This exercise calls for retyping every line below exactly, with the images omitted.

§ Record extracts
[Start of section]
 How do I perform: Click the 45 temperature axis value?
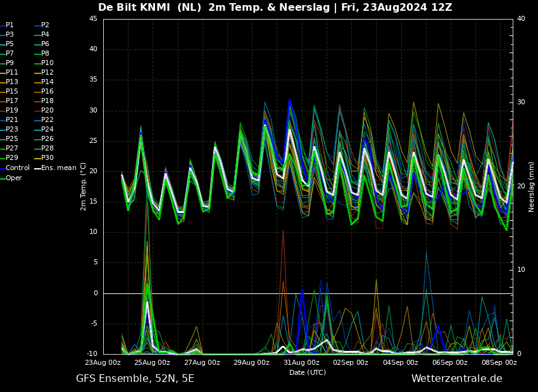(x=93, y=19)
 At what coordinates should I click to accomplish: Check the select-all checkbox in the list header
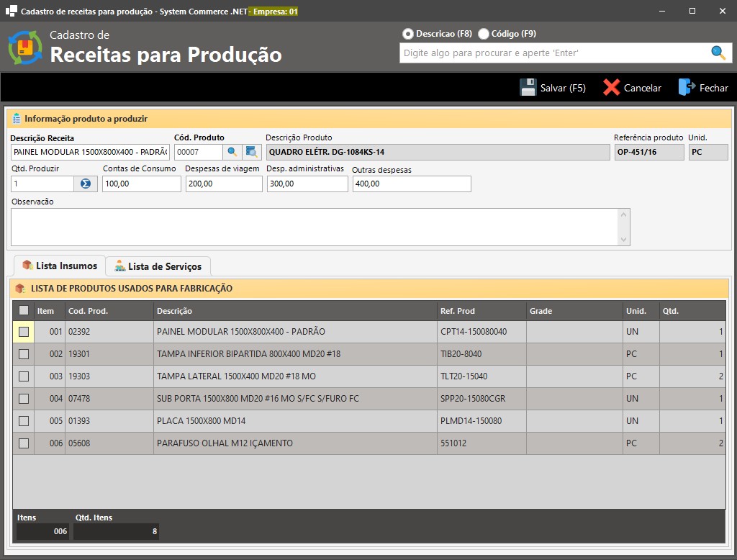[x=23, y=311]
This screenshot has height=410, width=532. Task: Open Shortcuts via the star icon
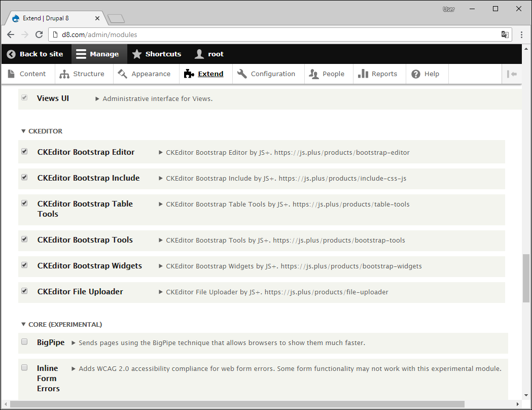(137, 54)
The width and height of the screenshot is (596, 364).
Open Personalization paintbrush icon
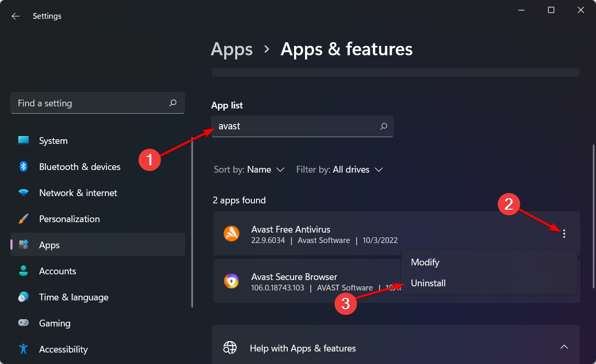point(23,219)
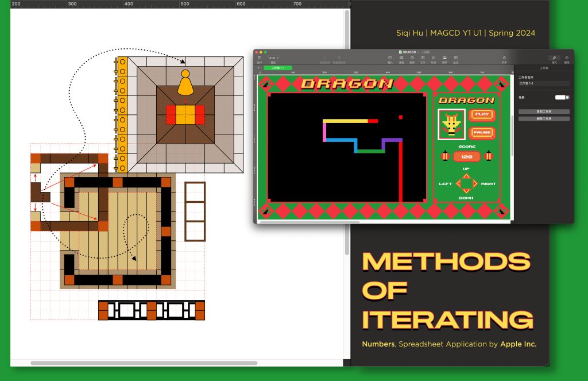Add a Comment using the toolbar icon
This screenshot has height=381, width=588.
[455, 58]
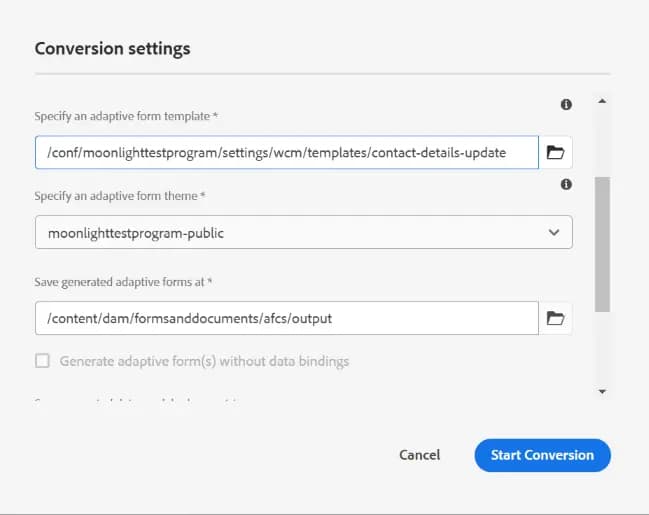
[End of section]
§ Output for this task
 How do I perform: Click the 45 temperature axis value?
(x=93, y=19)
 At what coordinates should I click to accomplish: Check the select-all checkbox in the list header
[x=23, y=311]
This screenshot has height=410, width=532. Task: Open Shortcuts via the star icon
(137, 54)
The width and height of the screenshot is (596, 364).
Open Personalization paintbrush icon
point(23,219)
Add a Comment using the toolbar icon
This screenshot has height=381, width=588.
[455, 58]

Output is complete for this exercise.